İlk bölümü dün yayınlanan röportajın ikinci bölümünde Fidan, Suriye’de PKK/YPG’nin kendisine ait bir yönetim ve güç alanı istediği için yeni yönetimle uyuşmasının mümkün olmadığını vurgulayarak, barışçıl bir yöntem bulunmasını umduğunu ifade etti.

Fidan, Türkiye’nin tavsiyesinin herkesin anayasal vatandaşlıktan eşit şekilde yararlanması olduğunu ve bunun toplumsal barışa büyük hizmet edeceğini belirtti.

Bu barışın ikinci önemli ayağının da yasal devlet organları dışında hiçbir organın silah taşımaması olduğunun altını çizen Fidan, şunları kaydetti:

“PKK ve bağlı unsurların Suriye’nin topraklarının üçte birini işgal ediyor olması, ki bunların büyük çoğunluğu Arap şehirleri, yani Arapların olduğu yeri PKK işgal etmiş durumda. Bununla da kalmamış, petrolün ve doğal gazın olduğu yerlerin üstüne çökmüş durumda. Buradan petrol ve doğal gazı alıyor, Suriye halkına parayla satıp Irak’taki, İran’daki, Türkiye’deki PKK eylemlerine para gönderiyor. Şimdi böyle bir mekanizma var. PKK’nın Türkiye’den, Irak’tan, İran’dan gelmiş 2 bine yakın kadrosu şu anda SDG yönetiminin tepesinde oturuyor.”
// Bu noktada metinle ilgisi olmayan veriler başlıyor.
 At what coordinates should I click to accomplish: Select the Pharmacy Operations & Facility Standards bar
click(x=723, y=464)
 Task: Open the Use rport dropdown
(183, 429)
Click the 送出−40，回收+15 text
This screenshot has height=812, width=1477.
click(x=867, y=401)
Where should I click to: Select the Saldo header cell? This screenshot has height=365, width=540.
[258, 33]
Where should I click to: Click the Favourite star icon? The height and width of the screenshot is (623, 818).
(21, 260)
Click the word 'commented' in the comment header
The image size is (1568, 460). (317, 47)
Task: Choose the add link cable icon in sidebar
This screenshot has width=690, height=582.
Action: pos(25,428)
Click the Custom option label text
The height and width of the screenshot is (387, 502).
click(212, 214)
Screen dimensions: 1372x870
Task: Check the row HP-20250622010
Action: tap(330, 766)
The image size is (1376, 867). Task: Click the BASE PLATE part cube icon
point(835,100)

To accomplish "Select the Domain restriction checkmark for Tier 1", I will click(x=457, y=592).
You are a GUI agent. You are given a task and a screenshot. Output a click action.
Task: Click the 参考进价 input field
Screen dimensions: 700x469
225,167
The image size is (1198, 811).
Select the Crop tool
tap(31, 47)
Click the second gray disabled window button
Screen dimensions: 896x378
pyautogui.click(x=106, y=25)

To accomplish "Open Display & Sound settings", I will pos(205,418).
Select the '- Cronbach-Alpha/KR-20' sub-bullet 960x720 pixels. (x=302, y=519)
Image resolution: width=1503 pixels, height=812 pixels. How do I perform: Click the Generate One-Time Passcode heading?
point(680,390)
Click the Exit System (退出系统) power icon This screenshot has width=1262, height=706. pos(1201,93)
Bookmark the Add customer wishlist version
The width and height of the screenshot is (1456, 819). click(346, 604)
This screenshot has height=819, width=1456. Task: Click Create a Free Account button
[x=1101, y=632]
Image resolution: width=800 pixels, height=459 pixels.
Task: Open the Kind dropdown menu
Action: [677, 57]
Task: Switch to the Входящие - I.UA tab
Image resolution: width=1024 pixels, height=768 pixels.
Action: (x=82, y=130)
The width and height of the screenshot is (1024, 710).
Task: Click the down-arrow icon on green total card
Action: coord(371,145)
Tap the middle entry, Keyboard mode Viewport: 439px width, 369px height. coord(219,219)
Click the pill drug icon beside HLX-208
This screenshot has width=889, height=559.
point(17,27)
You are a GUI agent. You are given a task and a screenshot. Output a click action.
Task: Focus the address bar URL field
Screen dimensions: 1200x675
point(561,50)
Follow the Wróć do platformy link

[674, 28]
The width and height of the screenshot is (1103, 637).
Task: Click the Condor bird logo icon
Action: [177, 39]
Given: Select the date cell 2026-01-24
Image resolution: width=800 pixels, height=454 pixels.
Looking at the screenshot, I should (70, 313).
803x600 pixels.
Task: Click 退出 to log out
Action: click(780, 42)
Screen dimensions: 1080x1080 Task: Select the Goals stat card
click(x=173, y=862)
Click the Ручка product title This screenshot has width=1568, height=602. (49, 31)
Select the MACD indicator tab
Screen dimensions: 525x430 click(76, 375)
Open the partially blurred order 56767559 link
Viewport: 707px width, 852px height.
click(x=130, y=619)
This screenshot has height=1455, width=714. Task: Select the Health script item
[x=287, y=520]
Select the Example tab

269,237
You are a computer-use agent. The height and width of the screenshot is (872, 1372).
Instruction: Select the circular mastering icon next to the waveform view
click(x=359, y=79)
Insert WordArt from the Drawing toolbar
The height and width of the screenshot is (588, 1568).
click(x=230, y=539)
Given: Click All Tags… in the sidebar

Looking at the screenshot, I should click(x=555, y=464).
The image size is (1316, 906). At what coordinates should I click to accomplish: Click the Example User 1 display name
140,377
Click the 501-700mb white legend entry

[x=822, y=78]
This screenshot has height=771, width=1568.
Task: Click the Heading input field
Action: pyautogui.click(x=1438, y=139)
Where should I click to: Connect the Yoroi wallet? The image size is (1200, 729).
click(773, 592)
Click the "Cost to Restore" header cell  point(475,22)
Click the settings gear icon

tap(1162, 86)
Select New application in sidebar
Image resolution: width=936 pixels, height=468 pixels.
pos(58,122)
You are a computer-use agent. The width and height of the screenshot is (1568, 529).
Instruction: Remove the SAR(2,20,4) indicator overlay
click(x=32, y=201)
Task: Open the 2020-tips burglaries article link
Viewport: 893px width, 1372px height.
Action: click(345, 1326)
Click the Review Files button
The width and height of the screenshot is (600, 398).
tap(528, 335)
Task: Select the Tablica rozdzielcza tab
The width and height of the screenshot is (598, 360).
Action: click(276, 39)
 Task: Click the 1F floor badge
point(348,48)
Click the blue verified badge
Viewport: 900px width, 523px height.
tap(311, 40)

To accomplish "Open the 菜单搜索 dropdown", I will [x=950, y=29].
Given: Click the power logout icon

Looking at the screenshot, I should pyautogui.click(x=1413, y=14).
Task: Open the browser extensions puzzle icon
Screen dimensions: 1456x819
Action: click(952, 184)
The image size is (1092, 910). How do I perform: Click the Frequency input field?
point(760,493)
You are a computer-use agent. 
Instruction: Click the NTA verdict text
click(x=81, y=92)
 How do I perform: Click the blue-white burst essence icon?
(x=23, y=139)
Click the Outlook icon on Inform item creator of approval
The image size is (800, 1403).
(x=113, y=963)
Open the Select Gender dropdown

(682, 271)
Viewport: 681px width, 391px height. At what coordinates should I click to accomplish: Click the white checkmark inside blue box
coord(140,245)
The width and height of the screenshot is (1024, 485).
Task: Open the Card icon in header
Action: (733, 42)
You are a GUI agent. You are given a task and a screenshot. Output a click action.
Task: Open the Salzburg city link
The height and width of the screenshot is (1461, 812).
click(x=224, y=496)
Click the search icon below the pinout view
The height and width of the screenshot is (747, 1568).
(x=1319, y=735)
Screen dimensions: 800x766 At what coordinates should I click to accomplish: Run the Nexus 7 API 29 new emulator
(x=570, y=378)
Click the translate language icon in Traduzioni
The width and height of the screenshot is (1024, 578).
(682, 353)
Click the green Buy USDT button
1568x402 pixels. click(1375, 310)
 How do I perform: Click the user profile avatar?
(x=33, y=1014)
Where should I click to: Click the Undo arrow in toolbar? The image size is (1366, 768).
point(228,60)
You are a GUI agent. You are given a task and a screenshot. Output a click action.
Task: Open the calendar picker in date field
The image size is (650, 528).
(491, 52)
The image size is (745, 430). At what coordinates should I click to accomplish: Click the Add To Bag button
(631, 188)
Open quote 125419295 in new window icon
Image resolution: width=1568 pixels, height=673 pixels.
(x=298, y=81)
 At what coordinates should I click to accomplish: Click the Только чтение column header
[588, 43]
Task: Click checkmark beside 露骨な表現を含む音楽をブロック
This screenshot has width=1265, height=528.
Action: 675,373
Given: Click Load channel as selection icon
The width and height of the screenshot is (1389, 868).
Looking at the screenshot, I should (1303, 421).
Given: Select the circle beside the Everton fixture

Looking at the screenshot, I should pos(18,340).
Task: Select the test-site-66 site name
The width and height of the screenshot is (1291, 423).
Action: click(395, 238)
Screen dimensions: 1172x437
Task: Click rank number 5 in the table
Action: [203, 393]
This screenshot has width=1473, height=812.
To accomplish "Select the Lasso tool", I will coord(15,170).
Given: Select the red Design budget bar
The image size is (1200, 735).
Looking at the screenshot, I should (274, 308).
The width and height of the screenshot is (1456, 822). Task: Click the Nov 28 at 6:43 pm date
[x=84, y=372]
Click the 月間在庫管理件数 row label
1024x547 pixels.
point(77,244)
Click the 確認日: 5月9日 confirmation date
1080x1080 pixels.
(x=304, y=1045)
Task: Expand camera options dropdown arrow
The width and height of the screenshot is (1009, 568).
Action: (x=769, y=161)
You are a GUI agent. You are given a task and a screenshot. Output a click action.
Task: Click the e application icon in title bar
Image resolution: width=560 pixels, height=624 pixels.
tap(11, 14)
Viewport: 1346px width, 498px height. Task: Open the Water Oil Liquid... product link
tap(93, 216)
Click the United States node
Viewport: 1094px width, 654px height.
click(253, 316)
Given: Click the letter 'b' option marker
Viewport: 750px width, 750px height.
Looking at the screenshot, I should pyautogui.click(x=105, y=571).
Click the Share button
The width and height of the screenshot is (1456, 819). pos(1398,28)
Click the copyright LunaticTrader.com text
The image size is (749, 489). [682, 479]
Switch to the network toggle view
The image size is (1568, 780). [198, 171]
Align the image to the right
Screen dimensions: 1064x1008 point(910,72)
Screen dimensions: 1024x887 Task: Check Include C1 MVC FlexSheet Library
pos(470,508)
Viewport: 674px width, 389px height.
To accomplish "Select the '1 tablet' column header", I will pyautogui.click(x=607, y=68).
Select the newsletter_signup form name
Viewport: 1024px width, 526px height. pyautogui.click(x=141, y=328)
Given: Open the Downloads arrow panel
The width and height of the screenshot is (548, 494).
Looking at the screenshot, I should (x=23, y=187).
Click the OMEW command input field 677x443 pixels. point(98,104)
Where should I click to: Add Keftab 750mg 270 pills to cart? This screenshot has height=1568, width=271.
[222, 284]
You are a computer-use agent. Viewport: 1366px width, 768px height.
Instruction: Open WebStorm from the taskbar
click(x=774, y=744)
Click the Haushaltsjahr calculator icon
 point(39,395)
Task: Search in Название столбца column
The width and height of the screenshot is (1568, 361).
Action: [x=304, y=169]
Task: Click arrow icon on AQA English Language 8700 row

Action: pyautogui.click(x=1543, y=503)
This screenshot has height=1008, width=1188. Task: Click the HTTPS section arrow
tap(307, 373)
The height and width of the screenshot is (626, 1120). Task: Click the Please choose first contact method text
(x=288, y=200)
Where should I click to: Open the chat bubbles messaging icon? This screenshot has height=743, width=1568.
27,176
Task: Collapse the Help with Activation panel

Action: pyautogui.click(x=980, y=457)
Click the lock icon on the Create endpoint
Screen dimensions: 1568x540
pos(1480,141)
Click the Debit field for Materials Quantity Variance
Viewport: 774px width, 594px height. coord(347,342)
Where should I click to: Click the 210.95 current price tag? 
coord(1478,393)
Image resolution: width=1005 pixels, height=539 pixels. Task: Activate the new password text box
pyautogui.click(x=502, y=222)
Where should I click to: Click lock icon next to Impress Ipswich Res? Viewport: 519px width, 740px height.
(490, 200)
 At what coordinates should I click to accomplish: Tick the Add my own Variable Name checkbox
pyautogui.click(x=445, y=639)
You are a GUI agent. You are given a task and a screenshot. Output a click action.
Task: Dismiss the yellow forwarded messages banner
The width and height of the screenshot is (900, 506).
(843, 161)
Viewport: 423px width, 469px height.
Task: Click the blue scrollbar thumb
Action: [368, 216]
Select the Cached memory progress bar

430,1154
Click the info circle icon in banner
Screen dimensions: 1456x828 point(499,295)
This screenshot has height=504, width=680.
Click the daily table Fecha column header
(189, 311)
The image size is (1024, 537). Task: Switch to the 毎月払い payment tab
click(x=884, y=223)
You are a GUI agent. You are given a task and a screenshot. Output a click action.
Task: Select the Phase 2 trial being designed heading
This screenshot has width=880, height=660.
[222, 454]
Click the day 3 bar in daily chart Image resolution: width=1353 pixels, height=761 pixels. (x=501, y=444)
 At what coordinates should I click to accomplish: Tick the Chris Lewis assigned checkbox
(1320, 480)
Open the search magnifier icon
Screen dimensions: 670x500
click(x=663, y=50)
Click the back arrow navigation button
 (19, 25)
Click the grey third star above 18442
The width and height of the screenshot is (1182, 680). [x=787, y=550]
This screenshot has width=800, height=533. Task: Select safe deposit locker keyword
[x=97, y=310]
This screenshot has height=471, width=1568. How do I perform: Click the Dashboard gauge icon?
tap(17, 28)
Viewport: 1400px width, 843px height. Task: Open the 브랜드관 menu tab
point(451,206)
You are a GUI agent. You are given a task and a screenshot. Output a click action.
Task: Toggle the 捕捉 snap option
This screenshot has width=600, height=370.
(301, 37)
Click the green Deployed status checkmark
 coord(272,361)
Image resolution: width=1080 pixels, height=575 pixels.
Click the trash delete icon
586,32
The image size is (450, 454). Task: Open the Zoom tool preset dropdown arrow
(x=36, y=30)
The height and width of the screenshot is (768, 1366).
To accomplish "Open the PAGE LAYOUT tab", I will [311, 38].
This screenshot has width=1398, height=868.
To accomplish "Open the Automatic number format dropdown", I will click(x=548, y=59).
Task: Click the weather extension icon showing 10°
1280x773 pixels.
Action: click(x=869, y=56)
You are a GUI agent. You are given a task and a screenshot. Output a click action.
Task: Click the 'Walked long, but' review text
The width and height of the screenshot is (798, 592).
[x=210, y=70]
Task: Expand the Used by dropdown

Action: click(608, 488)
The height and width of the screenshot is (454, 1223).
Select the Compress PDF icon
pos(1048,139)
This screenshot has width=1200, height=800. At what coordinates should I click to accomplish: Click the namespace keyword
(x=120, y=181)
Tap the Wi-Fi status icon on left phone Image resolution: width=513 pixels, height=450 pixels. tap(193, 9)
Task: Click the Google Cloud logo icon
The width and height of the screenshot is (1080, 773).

Fidan, ABD ve Avrupa ülkelerinin hala PKK/YPG’ye destek vermesinin sebebinin sağlanan hapishane hizmeti olduğuna dikkati çekerek, PKK/YPG’nin DEAŞ tutuklularını hapishanede tutma karşılığında, bir yalan üzerinden Suriye topraklarının üçte birini işgal ettiğini söyledi.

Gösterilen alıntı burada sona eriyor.